St. David of Wales is in full construction mode for a new sanctuary that will double the size of their available seating. The new building will consist of a worship space, Narthex and restrooms, and will be able to seat 275 people. The new building is scheduled to open in Spring 2024, and will also include a new parking lot. The existing beautiful and beloved church building will continue to be used and maintained for daily liturgies and smaller services.
The church was able to raise more than $4 million to secure a construction loan through both sacrificial generosity from parishioners and support from the diocese. The full cost of the new building, including furnishings and fixtures, is expected to be $6.5 million.

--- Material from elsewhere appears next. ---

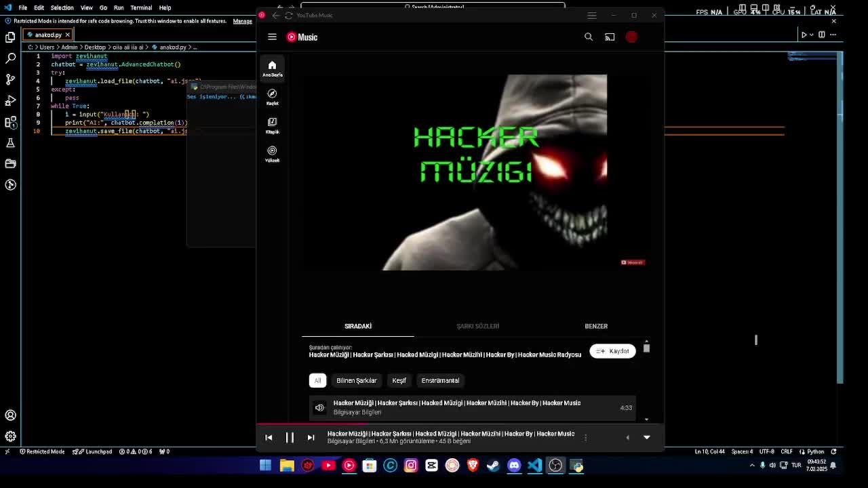Click the cast to device icon
Screen dimensions: 868x488
610,37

The church has two morning services that are full and diverse in age. The 8 a.m. service has a lot of families with young children, noted the Rev. Paul Nesta, rector of the church. The church has not quite returned to pre-Covid attendance records but is close, Nesta said. “As part of our strategic planning, we strive to implement rhythms and practices that will continue to support us as we grow,” he said. “We want to make it easy for people to come here, with a clear path newcomers can follow to integrate more fully into parish life. This includes having clear programming, on-ramps, next steps, social opportunities, and Christian education groups for both adults and children,” Nesta said. “Our small groups are really successful, with half of our adults being part of a group each week.”
The church also benefits from a robust choir, bolstered in part by a small scholarship program for student singers from both Texas Woman’s University and the University of North Texas, which has a world-renowned music program.
Lay leader Jesse Davis attributes much of the growth of the church to the Anglo-Catholic style of worship, the parish’s outstanding music program, and engaging Sunday sermons. “Our expression of faith is different than what is out there,” he said. “It’s clear to a newcomer that we are worshipping Christ, that we are serious about it—but that we also have fun.”